The revised addition of Autism and Your Church is available for purchase now through Faith Alive Resources.
I agree about ISFPs. I’m also concerned that they might promise more than a church can deliver (either explicitly or implicitly, if the parents think that the ISFP is bound by similar legal constructs) and that some parents could be frustrated with having to deal w/ IEP stuff at school *and* church.
I have the original version, and I haven’t seen this new version. Do you know what’s updated in this one? (I do love the new cover!)
And I recommend this book more highly than just about any other guide out there (because, though it is focused on autism, a lot of it is more universal than that), other than giving a word of caution about the ISFP section.
I “loaned” out my copy and never got it back several years ago. Sorry I can’t be of more help with the differences between the two editions. From what I can tell from the website, the two most significant additions are the sections explaining autism spectrum disorders to church staff and volunteers and the section on behavioral interventions.
Looking forward to your guest blog next week.
I think the bottom line is education all the way around. Yes, the parents are the front-line people responsible for the discipleship of their children; however all children, disabled or not, need other adults pouring into their lives.
Most parents aren’t equipped to disciple their children and the church isn’t equpping them to do so. Having them attend services with their children and handing them a piece of paper with a few suggestions doesn’t do it. Parents need to be trained by the church in an intentional manner how to disciple their children.
Isn’t that true here also? Part of the training is how much can be expected – that will be different at every church. If true discipleship training was provided then the parents would know what to expect and what their role is.
I haven’t read the book – but I would definitely be open to a plan. As a Children’s Pastor I had the Disciplers fill out a discipleship plan for each kid they were committed to walk through life with over the next nine months. I understand the plan spoken of here is much more intense – but rather than not do it have each church alter it to fit what they are capable of doing.

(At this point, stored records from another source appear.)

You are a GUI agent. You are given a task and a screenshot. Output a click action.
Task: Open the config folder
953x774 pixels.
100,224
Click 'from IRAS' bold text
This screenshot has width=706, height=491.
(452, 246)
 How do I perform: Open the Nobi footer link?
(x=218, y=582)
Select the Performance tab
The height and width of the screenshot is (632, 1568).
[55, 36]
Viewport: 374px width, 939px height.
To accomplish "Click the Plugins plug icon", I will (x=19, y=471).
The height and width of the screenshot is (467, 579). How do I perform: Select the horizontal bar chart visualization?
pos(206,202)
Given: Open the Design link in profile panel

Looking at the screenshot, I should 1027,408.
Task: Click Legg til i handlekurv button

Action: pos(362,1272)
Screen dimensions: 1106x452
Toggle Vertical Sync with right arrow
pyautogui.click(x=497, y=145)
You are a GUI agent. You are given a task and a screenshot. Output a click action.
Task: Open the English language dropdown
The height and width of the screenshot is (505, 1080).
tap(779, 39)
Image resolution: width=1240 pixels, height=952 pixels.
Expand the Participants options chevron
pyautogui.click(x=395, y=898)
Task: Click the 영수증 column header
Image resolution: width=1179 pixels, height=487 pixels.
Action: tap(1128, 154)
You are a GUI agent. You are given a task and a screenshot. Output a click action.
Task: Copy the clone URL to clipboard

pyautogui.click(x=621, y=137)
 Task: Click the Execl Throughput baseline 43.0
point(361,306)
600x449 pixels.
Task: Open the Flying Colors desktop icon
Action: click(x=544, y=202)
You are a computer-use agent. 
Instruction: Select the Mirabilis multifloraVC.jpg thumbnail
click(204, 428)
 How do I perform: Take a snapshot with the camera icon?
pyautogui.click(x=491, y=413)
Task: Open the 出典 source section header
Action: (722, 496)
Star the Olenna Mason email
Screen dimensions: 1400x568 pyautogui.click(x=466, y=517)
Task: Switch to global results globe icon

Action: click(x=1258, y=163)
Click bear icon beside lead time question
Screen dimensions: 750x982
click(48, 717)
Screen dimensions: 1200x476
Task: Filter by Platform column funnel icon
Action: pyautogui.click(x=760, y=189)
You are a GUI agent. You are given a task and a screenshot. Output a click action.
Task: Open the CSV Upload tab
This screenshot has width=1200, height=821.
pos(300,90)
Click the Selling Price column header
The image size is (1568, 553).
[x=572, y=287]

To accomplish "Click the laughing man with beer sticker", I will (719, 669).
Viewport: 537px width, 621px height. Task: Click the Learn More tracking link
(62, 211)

Thanks for your comment. You have an interesting model with your discipleship plans. How has the model worked when applied with kids with autism or other special needs?
Like the other kids what was done was worked out between the Discipler and parents. I don’t know specifically. The big difference would be that special needs kids had a one-on-one Discipler while the other kids shared a Discipler with four other kids.
So if an autistic child was in a “Trek Team” there would be two Disciplers with that “Trek Team” at church gatherings. “Trek Teams” without a special needs child would just have one Discipler.
Hope that makes sense. You can see a suggested set up of registered kids if you scroll down to “Disciplers Chart and Explanation”
Ownership or better familyship is necessary and Biblical. We do not get to pick the body of Christ just love and constantly adjust, move, repent, change, love and be loved. We miss a lot not being agile and accommodating in our faith. Has Church become a place for the spiffy well dressed churchmen. (NO) So letz just stop ask God how he would do it or did it and go for it. There is a place for you. Start an all out love war on “because we have always done it that way”.